Your assignment: Render the entries from the line containing "The height and width of the screenshot is (720, 1280)." through the last entry as a JSON list of strings, one string per line, with blank lines left out. Omit the pictures from your answer.

Exercise materials:
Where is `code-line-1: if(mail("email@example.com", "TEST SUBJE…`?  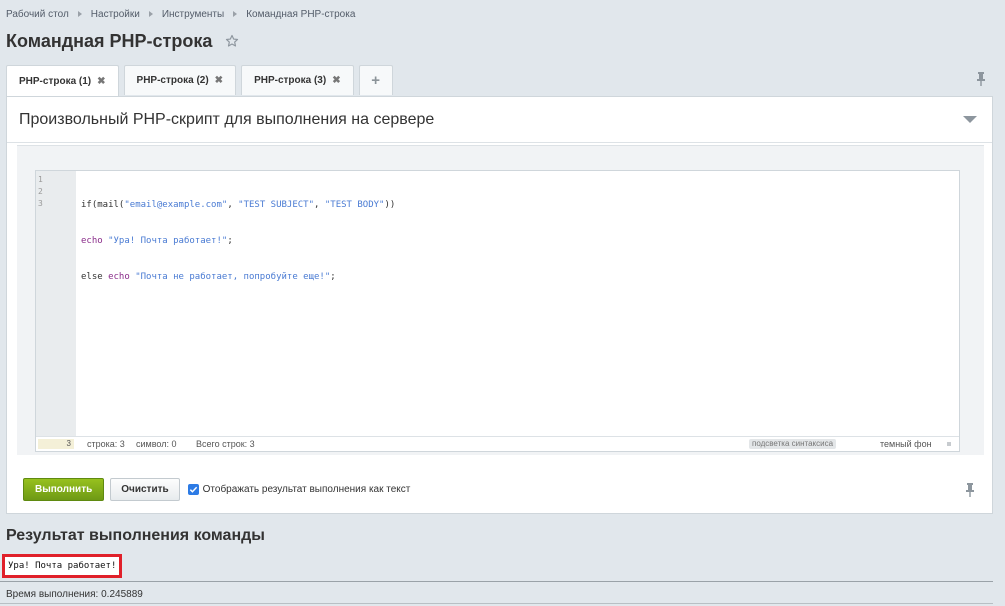 code-line-1: if(mail("email@example.com", "TEST SUBJE… is located at coordinates (238, 205).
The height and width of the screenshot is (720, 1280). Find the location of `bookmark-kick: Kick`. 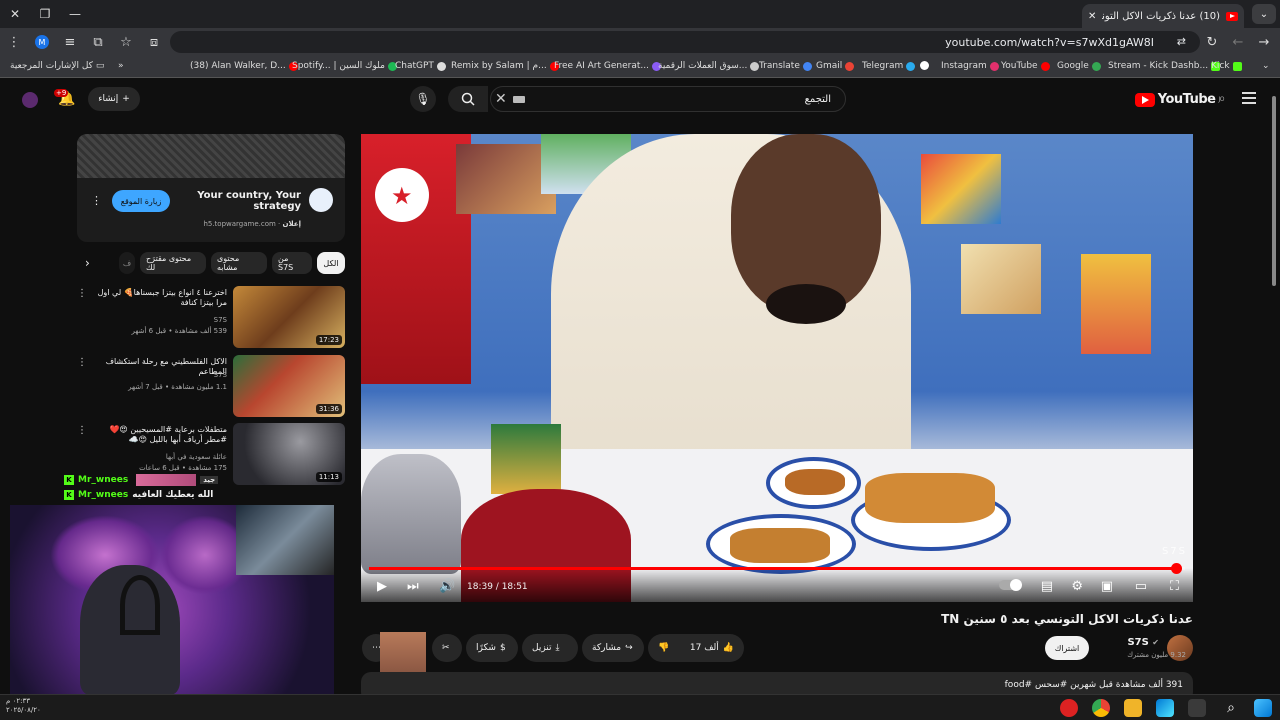

bookmark-kick: Kick is located at coordinates (1226, 66).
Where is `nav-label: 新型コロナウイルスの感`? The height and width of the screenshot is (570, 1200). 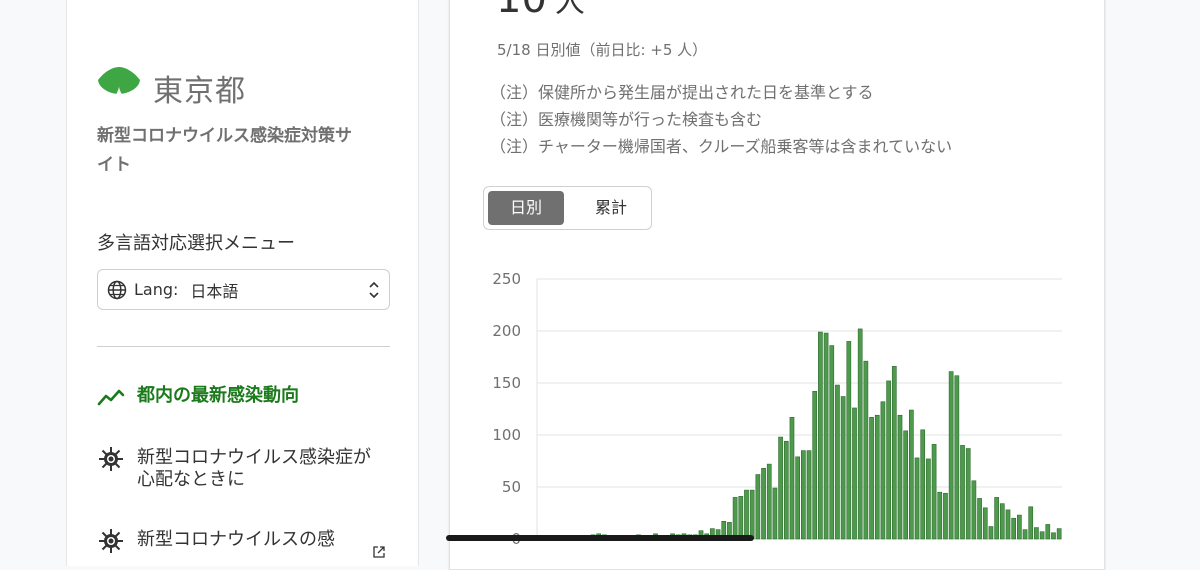
nav-label: 新型コロナウイルスの感 is located at coordinates (236, 540).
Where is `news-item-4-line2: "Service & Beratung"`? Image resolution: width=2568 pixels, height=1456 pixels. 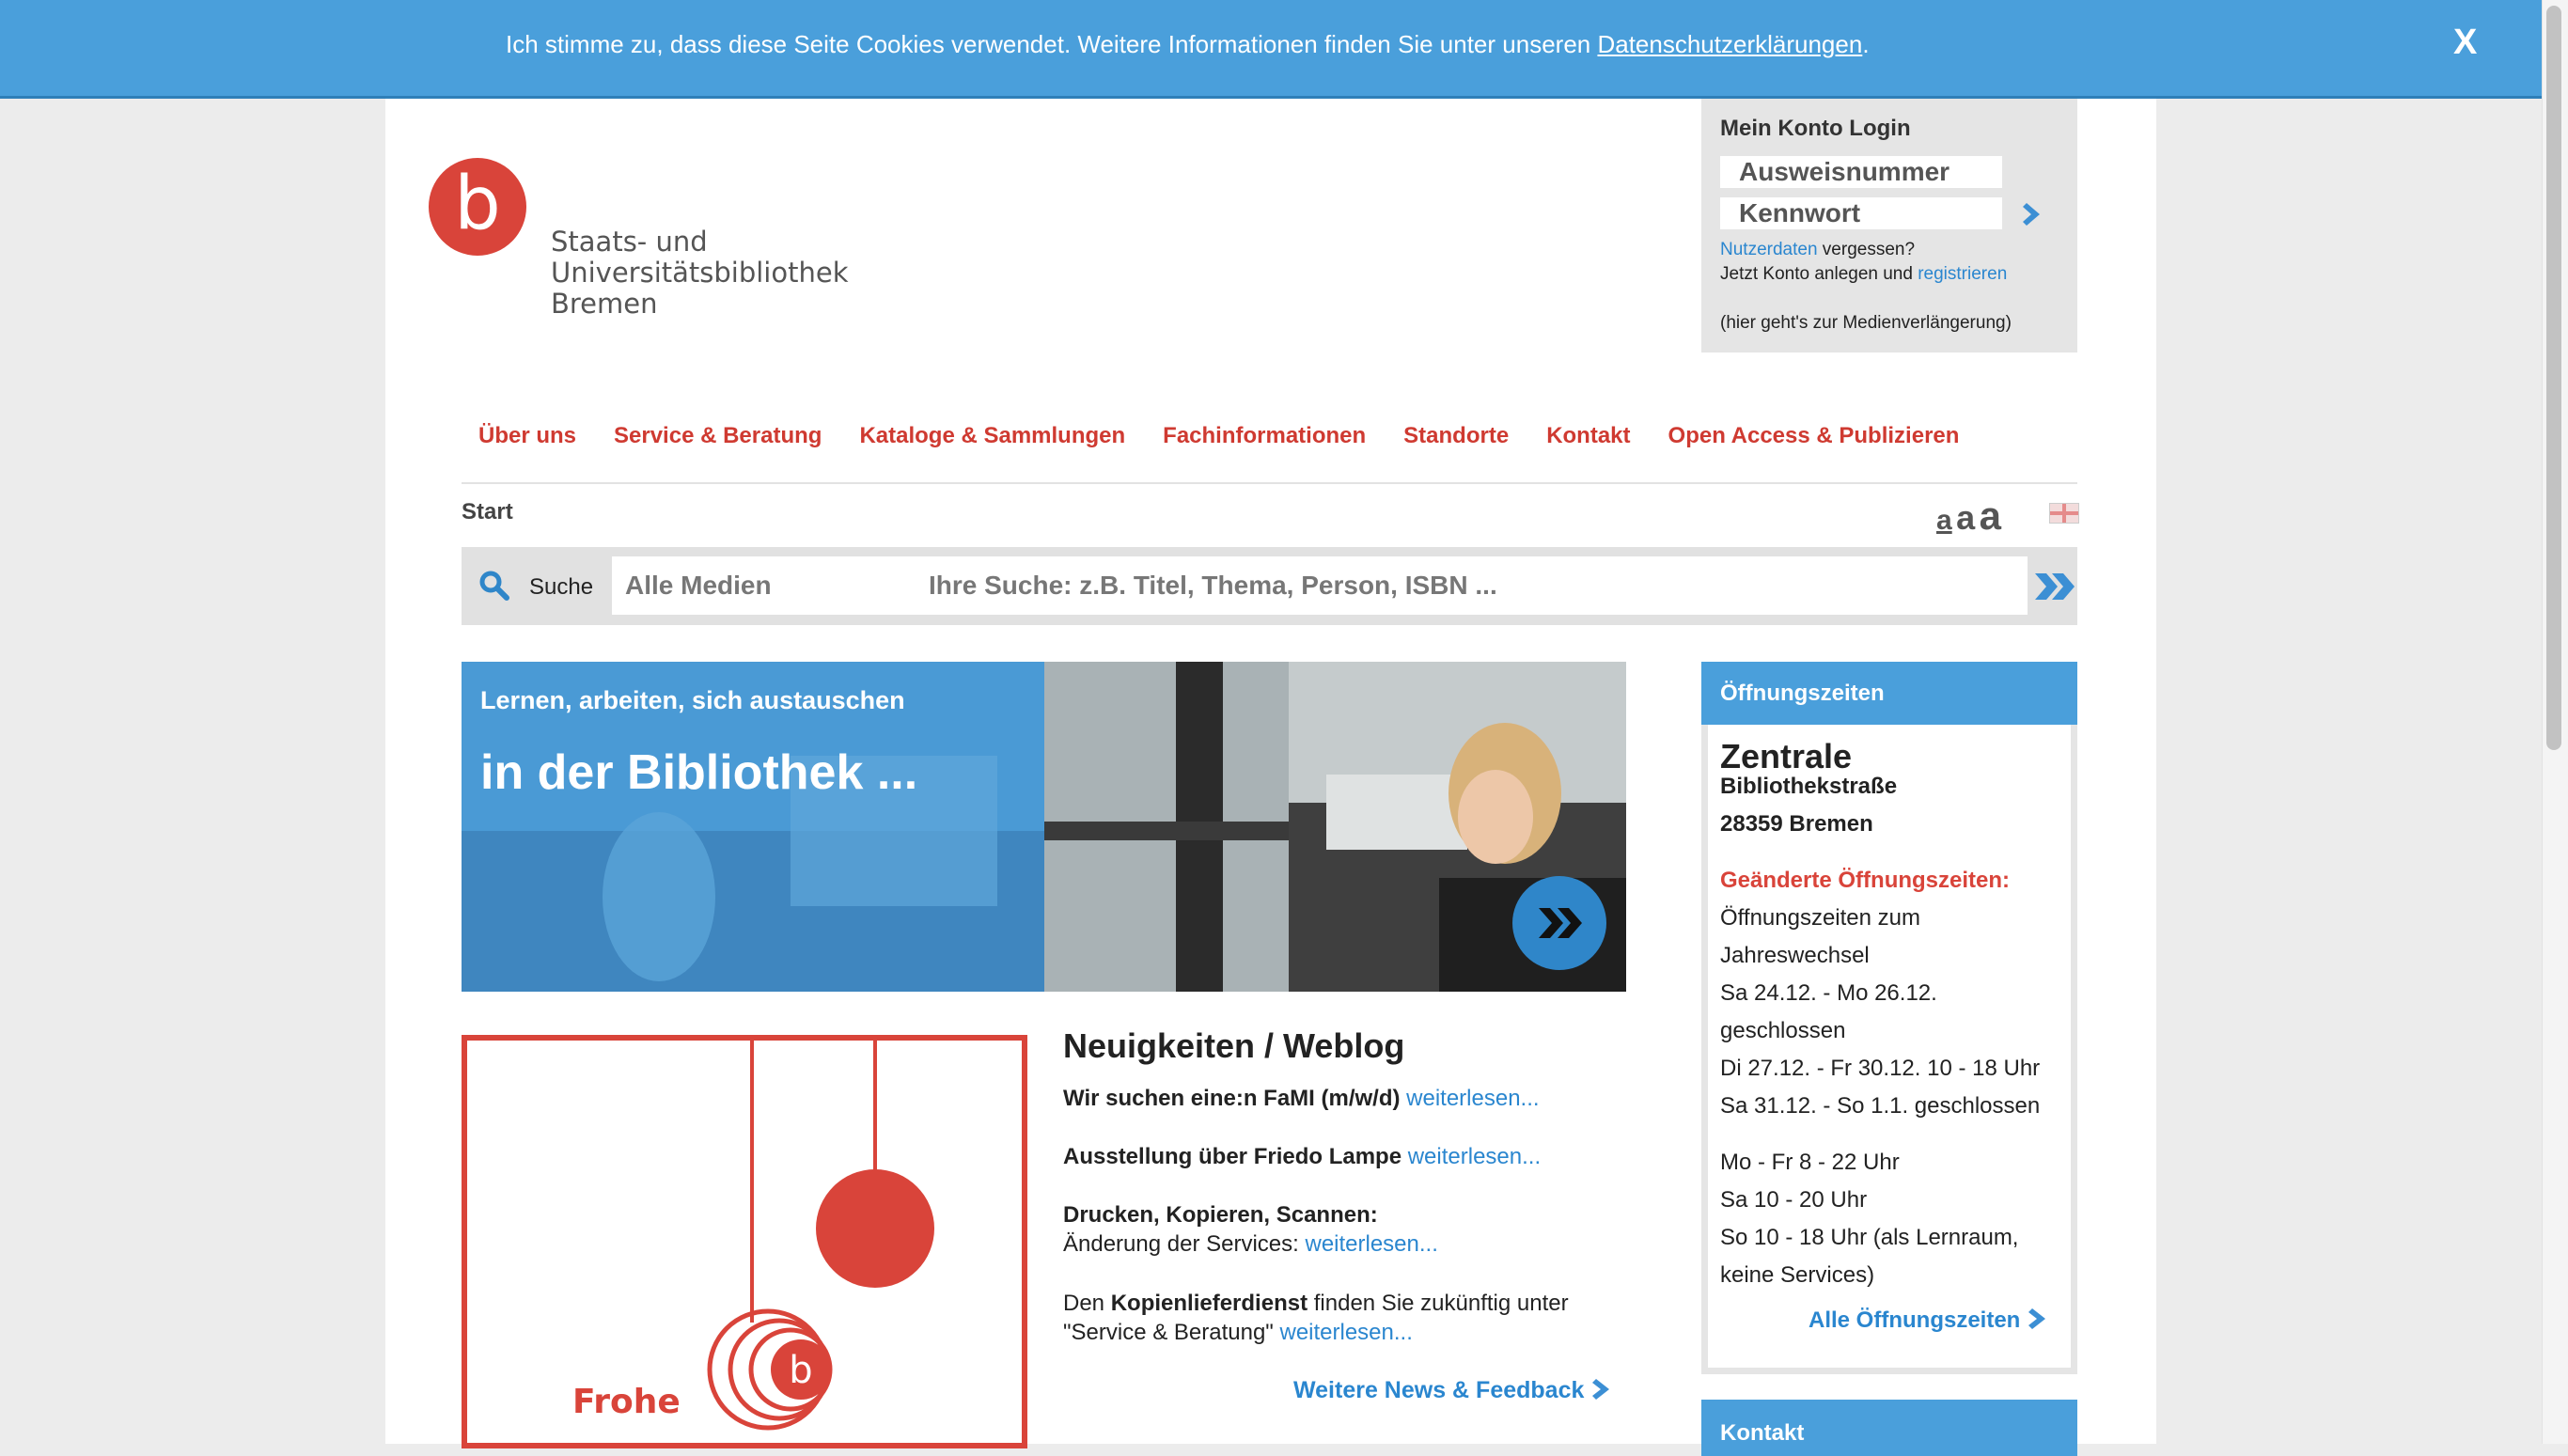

Final answer:
[
  "The height and width of the screenshot is (720, 1280). Find the location of `bookmark-kick: Kick`. ",
  "bookmark-kick: Kick is located at coordinates (1226, 66).",
  "Where is `nav-label: 新型コロナウイルスの感`? The height and width of the screenshot is (570, 1200). ",
  "nav-label: 新型コロナウイルスの感 is located at coordinates (236, 540).",
  "Where is `news-item-4-line2: \"Service & Beratung\"`? Image resolution: width=2568 pixels, height=1456 pixels. "
]